Article was discriminatory

Editor:

On many occasions, I have been tempted to write rejoinders to some of your articles that personally touch me. I held back in these instances because I felt the omissions, half-truths and outright distortions are no "big deals" as far as my existence on the campus is concerned. However, I feel compelled at this point as an African, to draw your attention to and comment on Amy Fredette's "Ceremony stresses cultural unity" on the cover page of yesterday's edition of the Wildcat. Reading through Fredette's report, one cannot but notice its racist underpinnings in general and a degradation of Africans as a species of humanity.

While the author variously referred to each aggregate of the different shades of color of people that constitute the American society as "ethnic groups," "races" and "peoples," the label of "tribes" was stamped on Africans. Even though I will not want to use this platform to give a lecture on "colonialism," I must not fail to point out to the "40,000" readers of the Arizona Daily Wildcat that "tribe" is a colonial construct for defining the "other." The label as such carries with it many negative and perjorative nuances that will readily become clear to anybody familiar with world colonial history.
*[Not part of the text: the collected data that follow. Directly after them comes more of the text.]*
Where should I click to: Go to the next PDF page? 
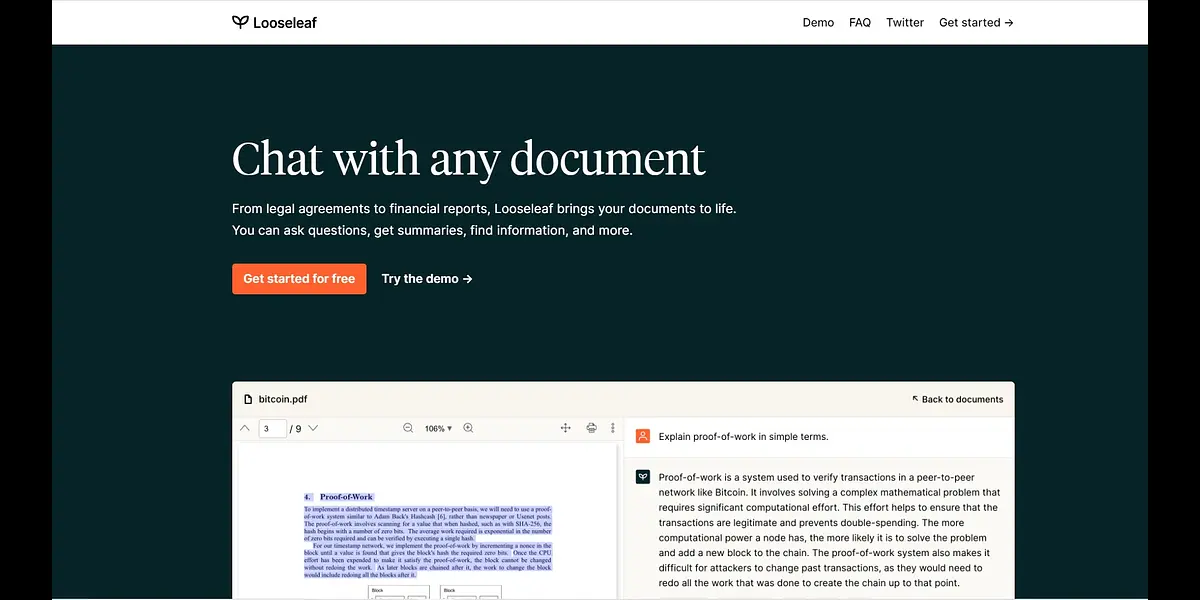click(x=313, y=428)
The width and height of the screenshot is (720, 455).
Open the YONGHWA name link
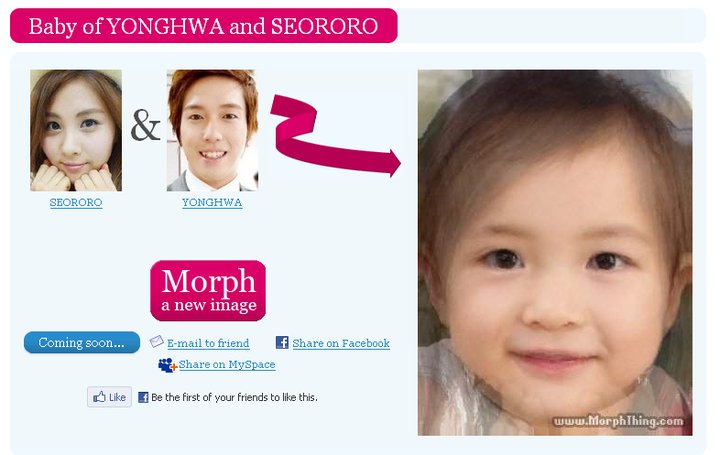coord(212,202)
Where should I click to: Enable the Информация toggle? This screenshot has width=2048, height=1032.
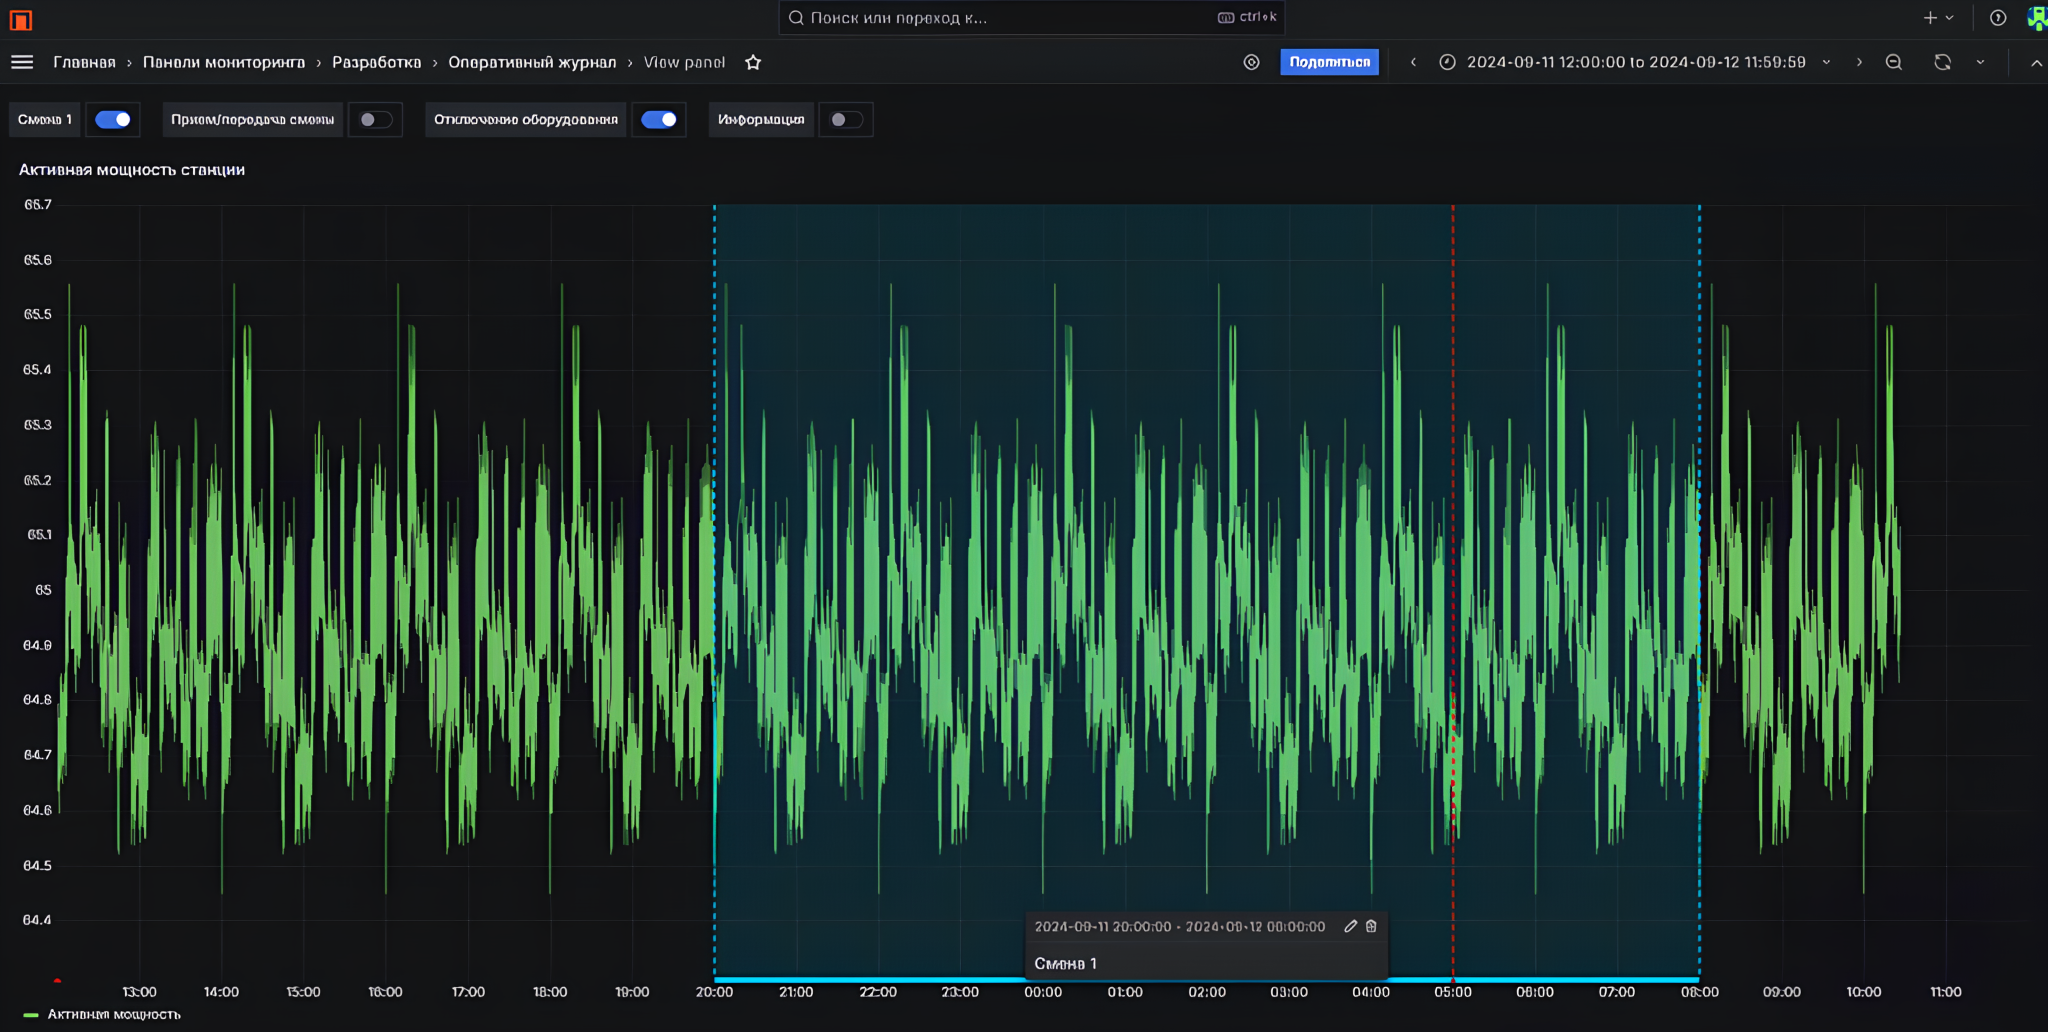coord(846,120)
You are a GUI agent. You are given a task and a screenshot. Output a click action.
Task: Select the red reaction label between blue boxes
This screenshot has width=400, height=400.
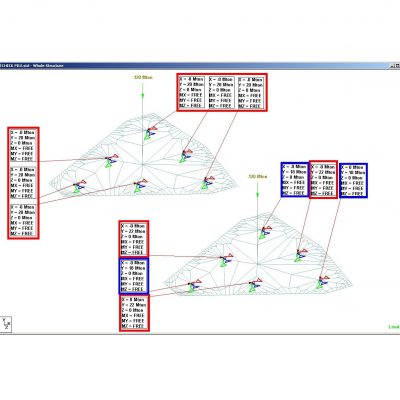click(x=323, y=180)
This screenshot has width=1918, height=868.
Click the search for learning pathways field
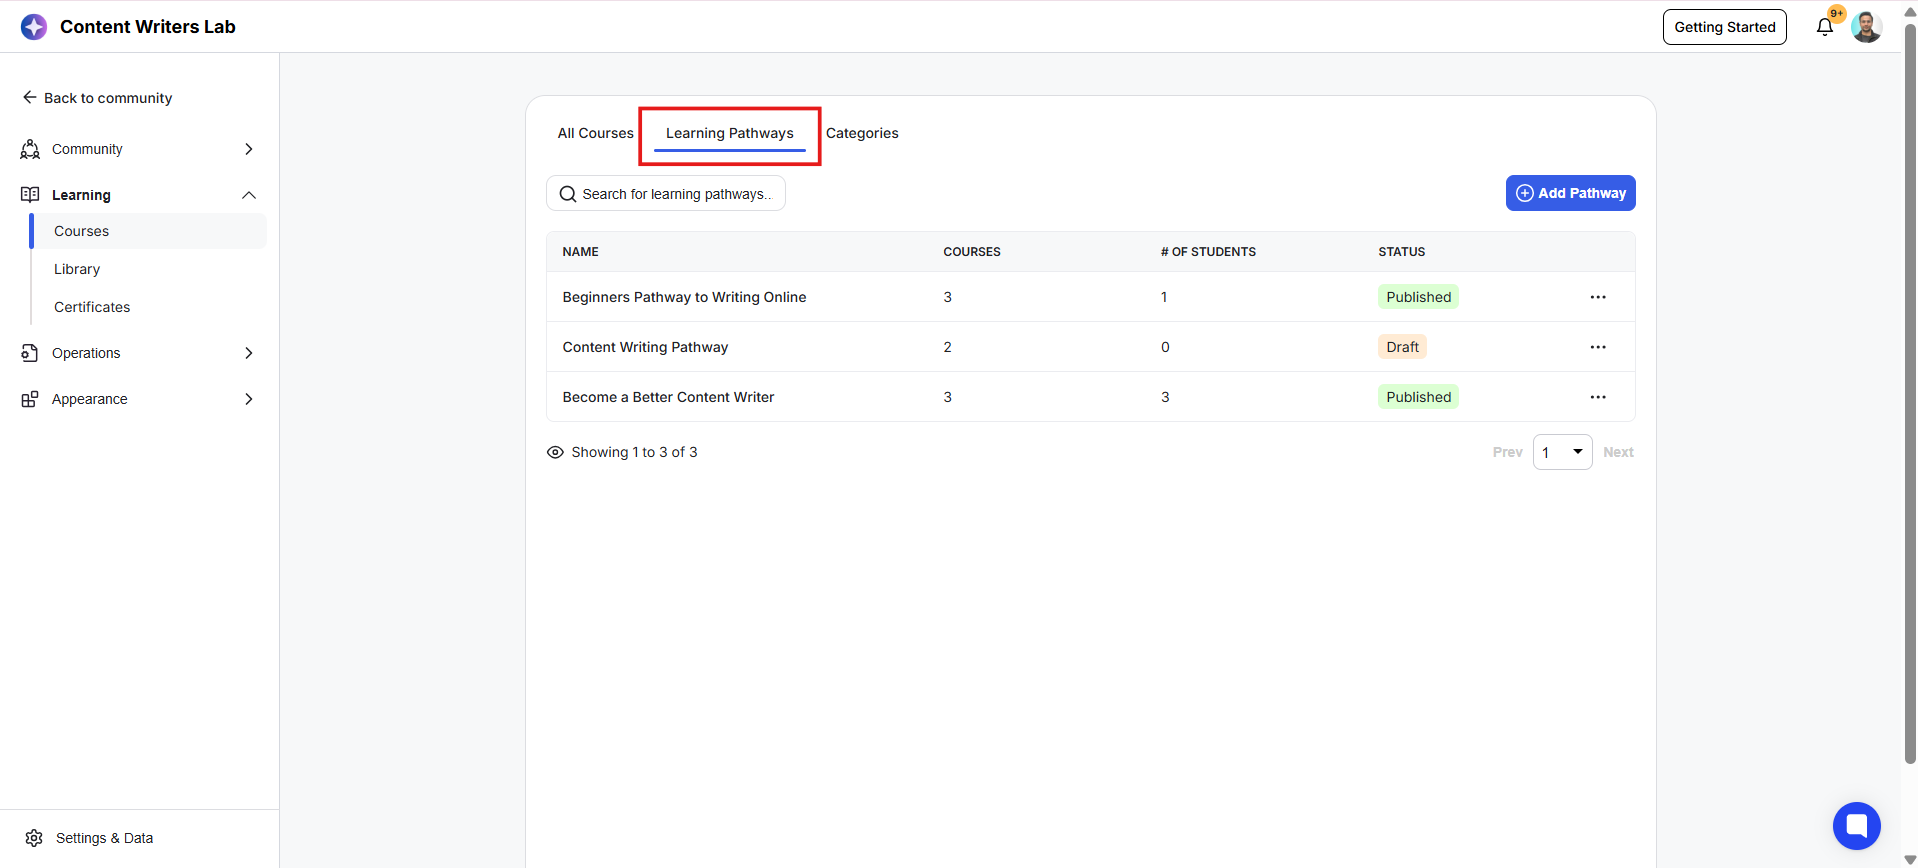point(666,194)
That the author fully understands the differences between these terms is borne out in the very meticulous ways in which they were used in the article. It cannot therefore be denied that the author used the concept "tribe" in reference to Africans with the full weight of its unaffirmative connotations. It is therefore, more than clear that far from helping to create awareness for the "Ceremony that stresses cultural unity," Fredette is fanning the embers of disunity among peoples "from diverse backgrounds, races, and colors." Notwithstanding whatever goodwill the author may have for the "Sounding of the Drum" in particular, and the African-American History Month in general, I and other members of the African community on this campus find the article racist, discriminatory and in very bad taste. I will also suggest that the editorial staff of this paper pay more attention to the proper use of language so as not to carry the trash of the past into the present. What you may regard as minute may turn out to be like the case of "the child or uninitiate who calls the medicinal plant an edible vegetable" (a Yoruba adage).